When it was brought to the attention of Surfrider Miami chapter activist and BWTF volunteer Annie Tworoger, that something wasn’t right in the area, she decided to consult with BWTF Lab Director Scott Stripling and start testing that location weekly. The location was a small man made pool at South Pointe Park this past August. The pool surrounded an outfall pipe just south of fifth street in Miami Beach. It appeared that the City of Miami Beach was attempting to keep this water from flowing into Biscayne Bay, and had even put up sandbags to retain it, but kids could be seen playing in this new man made pool. Annie was very concerned.
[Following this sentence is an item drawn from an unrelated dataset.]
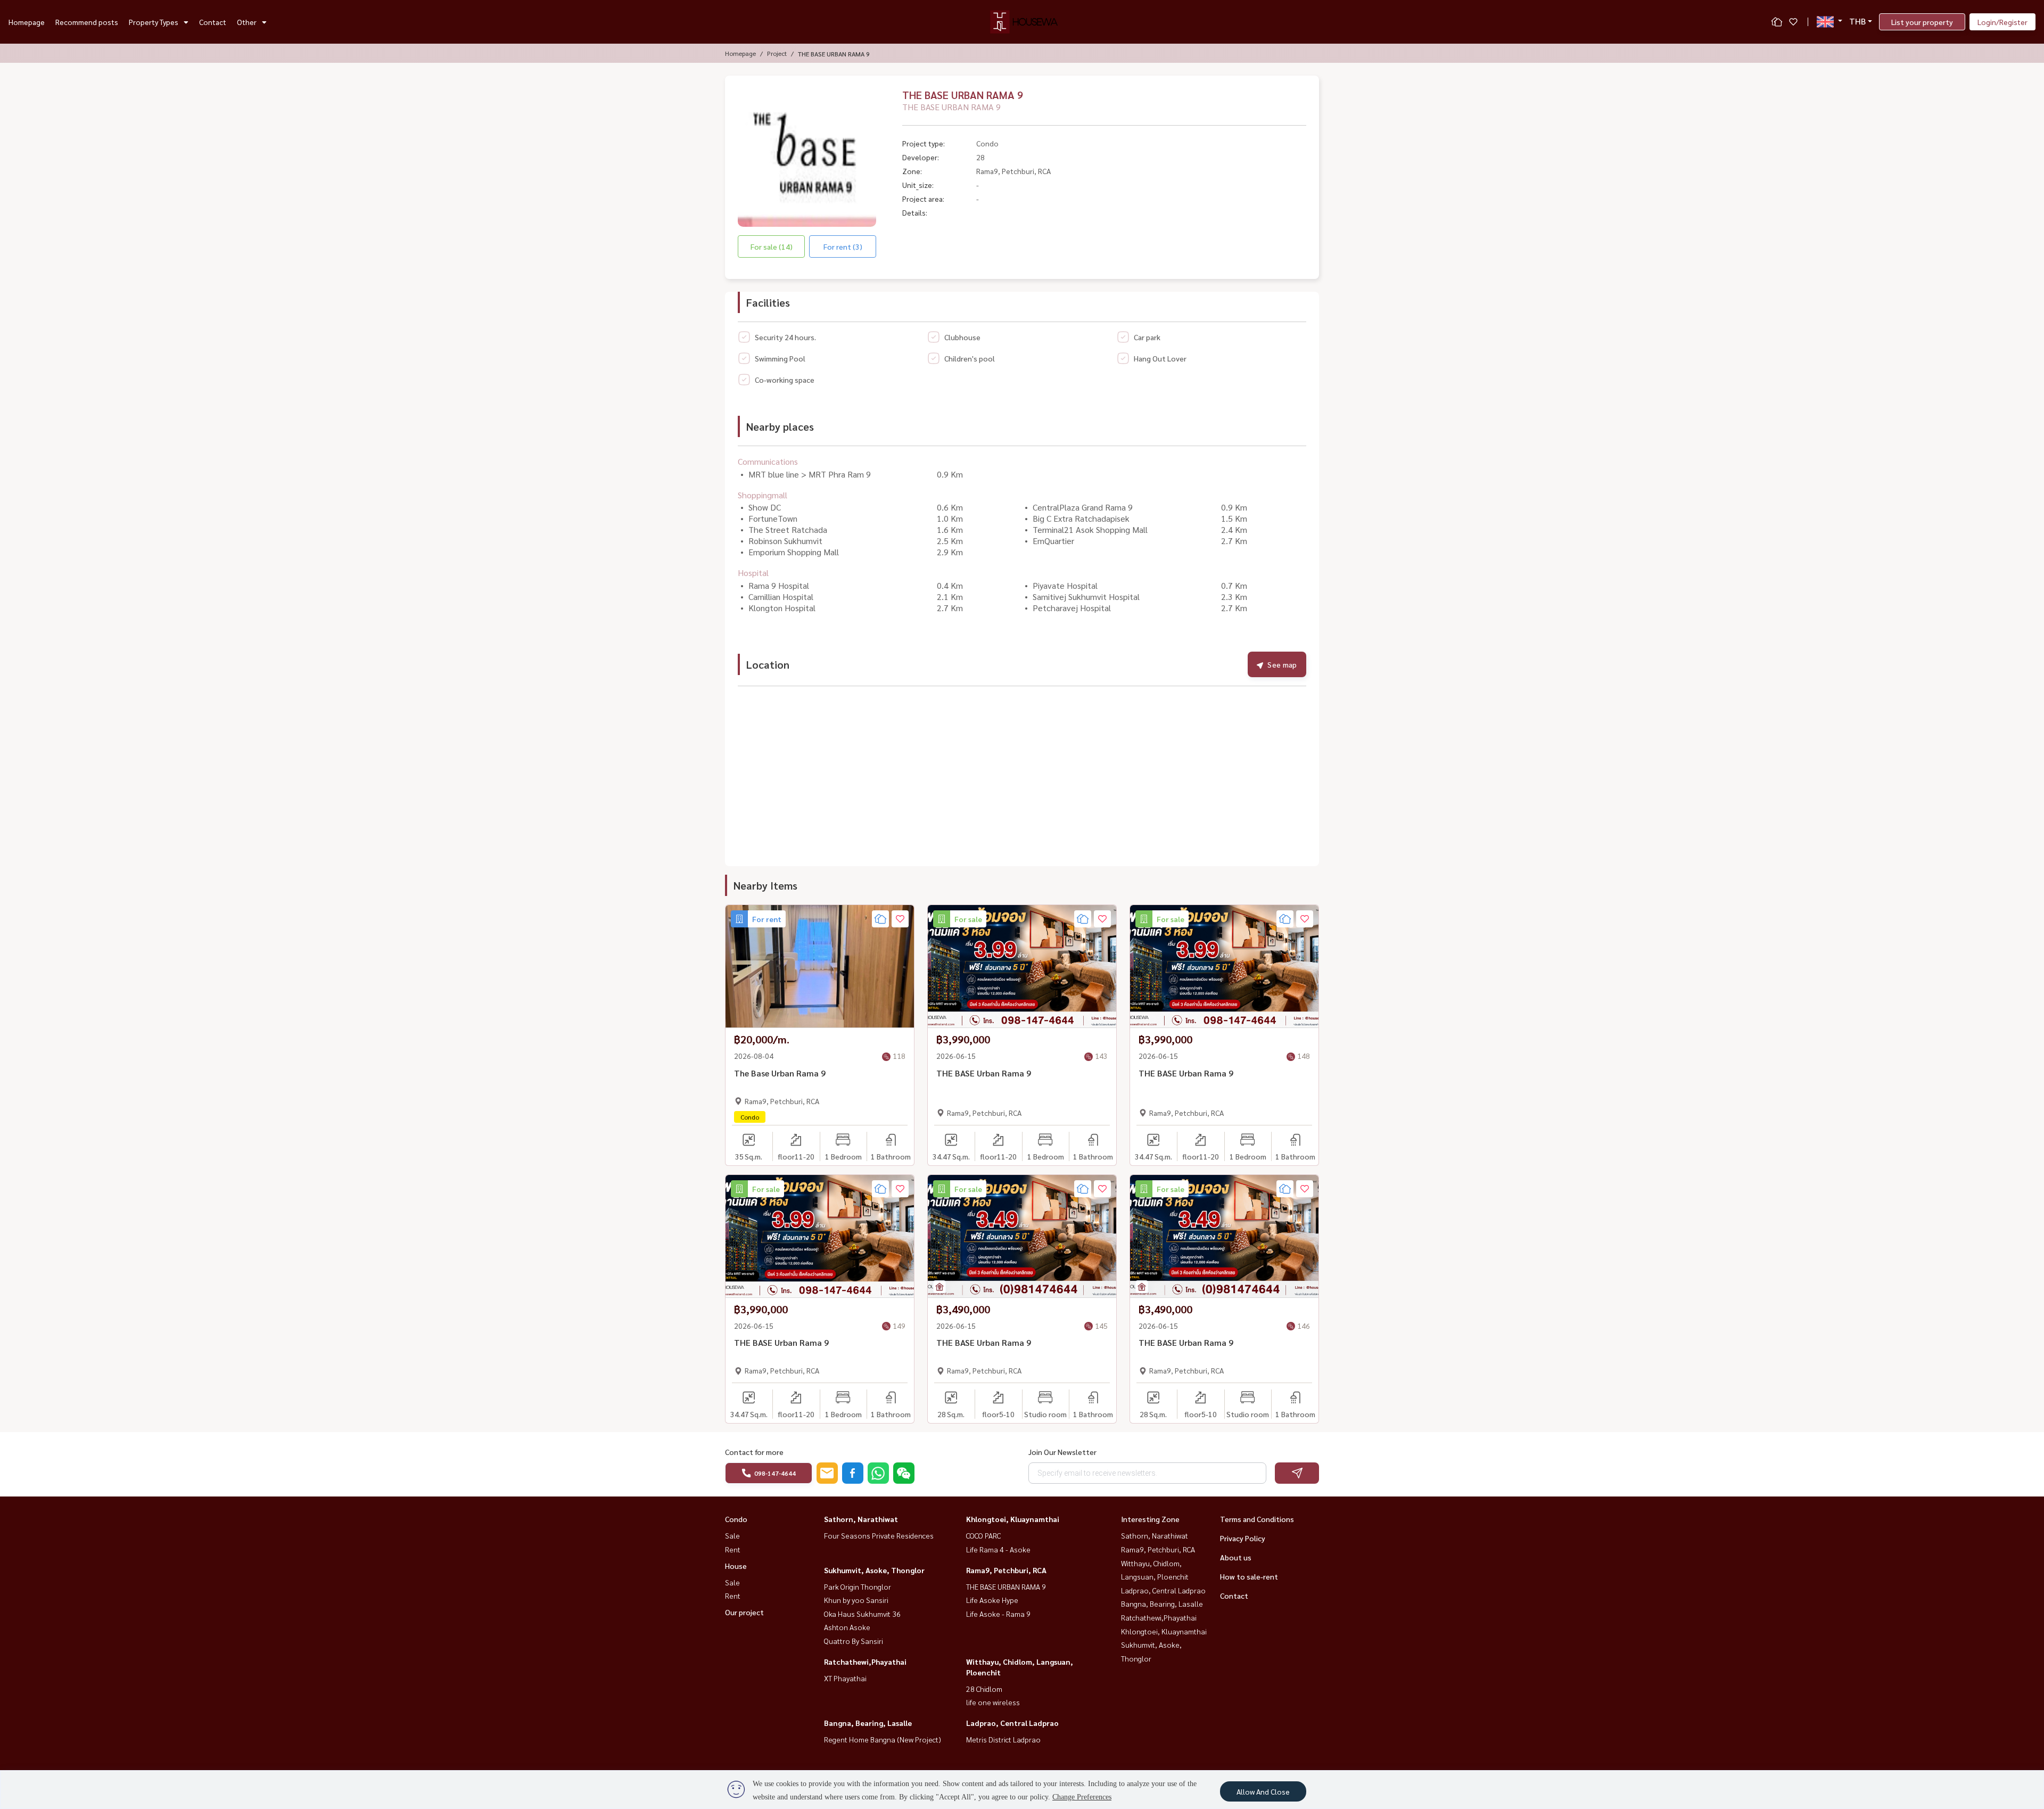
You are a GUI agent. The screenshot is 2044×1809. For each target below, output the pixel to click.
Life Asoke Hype (992, 1600)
“It looks like a beautiful natural spring in the rocks, a jacuzzi south of fifth”, which clearly was attractive to young swimmers and recreators. Yet week after week, the enterococcus data was off the charts. When Surfrider activists reached out to City officials and presented their findings, the City quickly took action and installed a permanent sign advising locals and visitors to not swim, wade or recreate in that area. “I just simply do my part. As soon as I was aware of that site, I knew it was not safe. Luckily our local chapter of The Surfrider Foundation’s Blue Water Task Force has the ability to test sites like these. And our higher ups had my back in doing so. Scott Stripling is a wonderful leader.”
This was a perfect example of how our chapter activists build bridges and find critical solutions in their communities to keep everyone safe at the beach.
“The Miami chapter of Surfrider has worked for over 20 years to build a strong relationship with the City of Miami Beach and other area municipalities. This was a perfect example of how these relationships build trust and lead to positive action when issues arise. We all want to keep our communities safe and allow everyone to enjoy a day at the beach,” says Stripling.
The Miami Blue Water Task Force is one of over 50 volunteer water quality monitoring programs run by the Surfrider Foundation chapters across the country. In every location we test, our volunteers are doing their best to communicate their results to inform community members of where it is safe to surf, swim and play in the water. The Miami Chapter sends out weekly water quality reports with the results of their testing program via email and social media and has done a great job of building community awareness of their relatively new program. It is encouraging to see the information they shared so well-received by the City of Miami and City of Miami Beach, who in turn took action to warn the public before they could enter the water at this polluted site.